User applications (in continuation jobs) which are run with SGE system have to be described with the startup shell script. Withing starting script, alongside the usual commands, SGE parameters are stated. It is possible to state the same parameters outside of starting script, during job submission.

Job run starts with qsub command:

qsub <SGE_parameters> <name_of_starting_script>

SGE also has graphical interface or GUI for access to whole system functionality. GUI starts with qmon command. Use of GUI will not be described because there is no instruction manual within it (Help button).

Describing jobs

The SGE system language is used to describe jobs, and the job description file (startup script) is a standard shell script. The header of each script lists the SGE parameters that describe the job in detail, followed by the normal commands to execute the user application.

Startup script structure:

my_job.sge
#!/bin/bash

#$ -<parameter1> <value1>
#$ -<parameter2> <value2>

<command1>
<command2>


The job described by this start script is submitted with the command:

qsub my_job.sge

The qsub command returns a job ID that is used to monitor the job's status later:

Your job <JobID> ("my_job") has been submitted

Basic SGE parameters


-N <job_name> : the job name that will be displayed when retrieving job information
-P <project_name> : the name of the project to which the job belongs
-cwd : defines that the directory where the startup script is located is the working directory of the job
  • The default working directory of the job is $HOME.

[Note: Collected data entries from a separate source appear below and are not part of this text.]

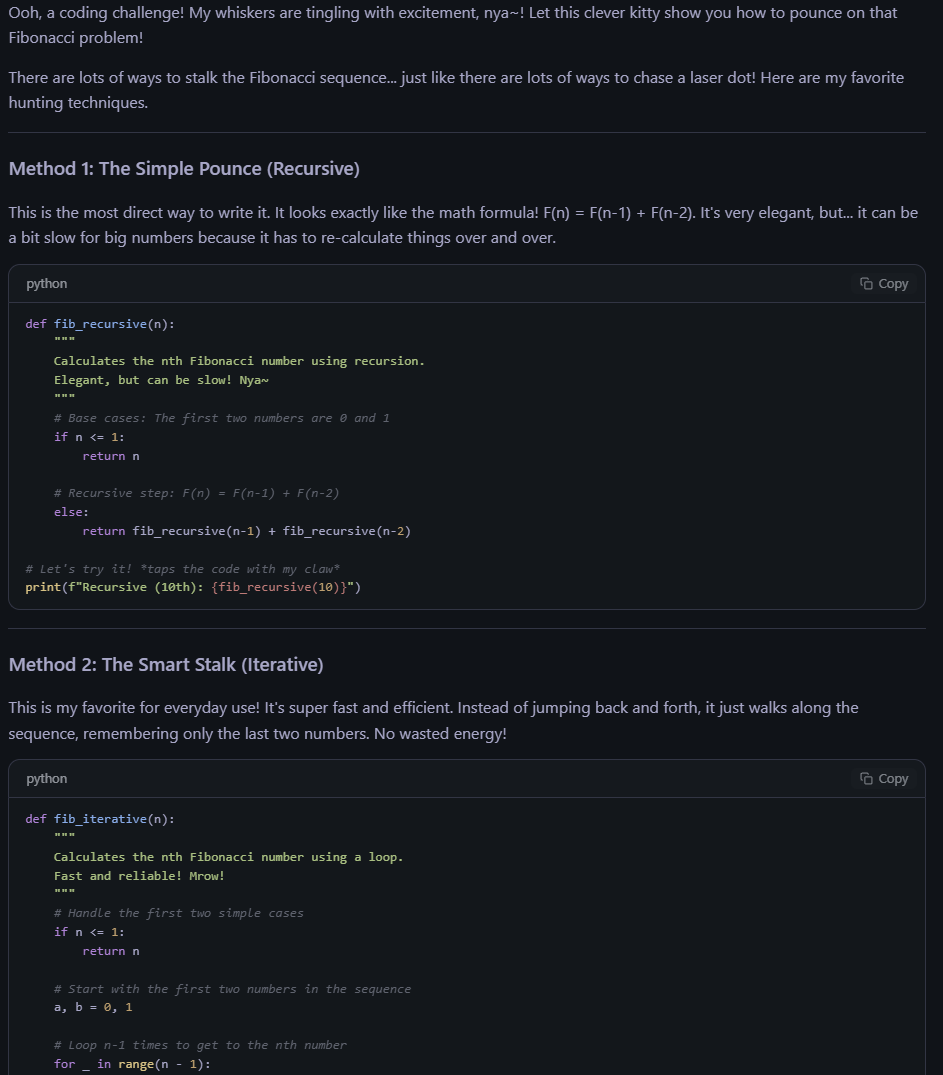
Task: Click the def fib_iterative(n) line
Action: coord(100,819)
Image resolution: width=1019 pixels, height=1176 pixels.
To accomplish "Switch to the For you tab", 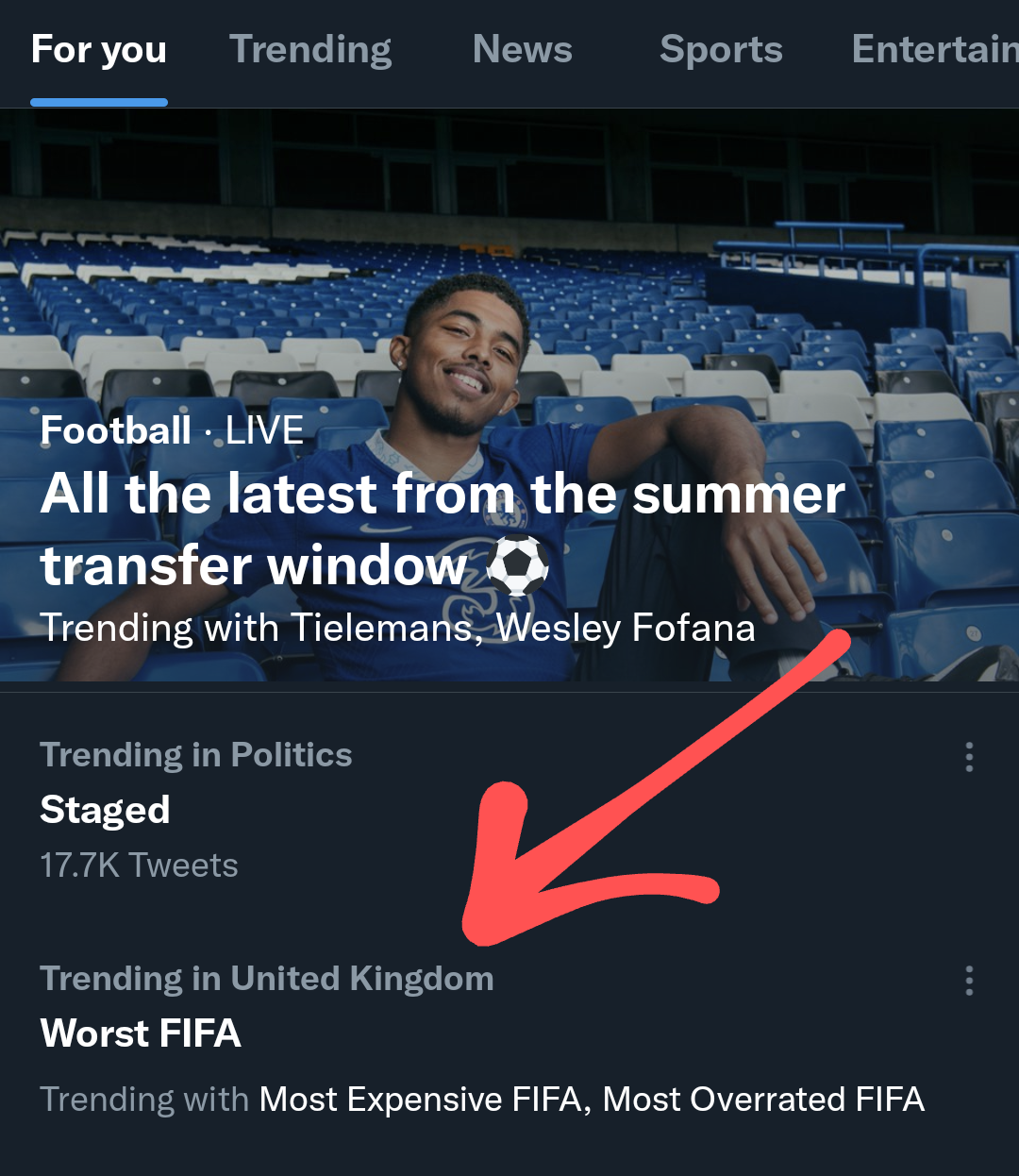I will tap(99, 50).
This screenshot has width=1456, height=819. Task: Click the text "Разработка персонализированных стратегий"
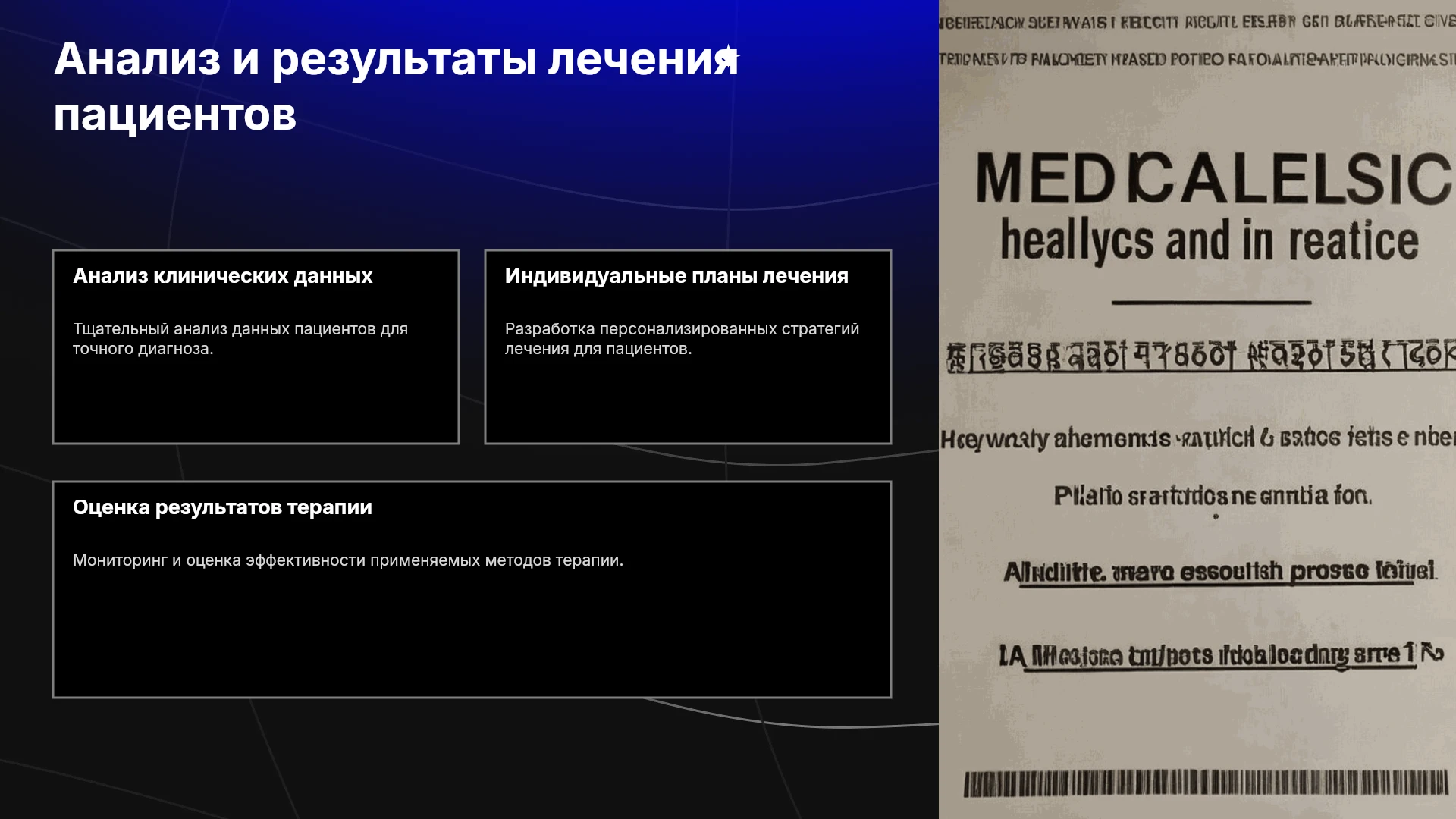[682, 329]
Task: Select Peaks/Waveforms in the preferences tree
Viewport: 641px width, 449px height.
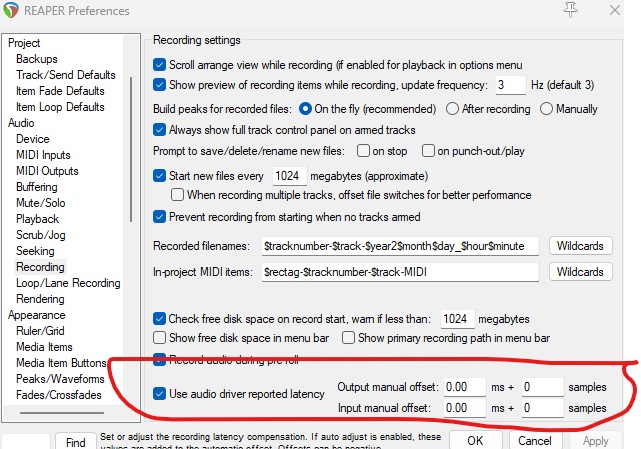Action: [x=59, y=379]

-o <file_name> : the name of the file where the standard output is saved
-e <file_name> : the name of the file where the standard error is saved
-j y|n : allows merging standard output and standard error into the same file (default value is n)
  • If standard output and error are not explicitly specified, they will be saved to the files:

    1. If job name is not defined:
      <working_directory>/<script_name>.o<job_id>
      <working_directory>/<script_name>.e<job_id>
    2. else:
      <working_directory>/<script_name>.o<job_id>
      <working_directory>/<script_name>.e<job_id>


    The -o and -e parameters can point to a directory:

    #$ -o outputDir/
    #$ -e outputDir/

    In this case, SGE will create standard output and standard error files in the outputDir directory named  <job_name>.o<JobID> and <job_name>.e<JobID>

    Important: outputDir must be created manually before submitting the job.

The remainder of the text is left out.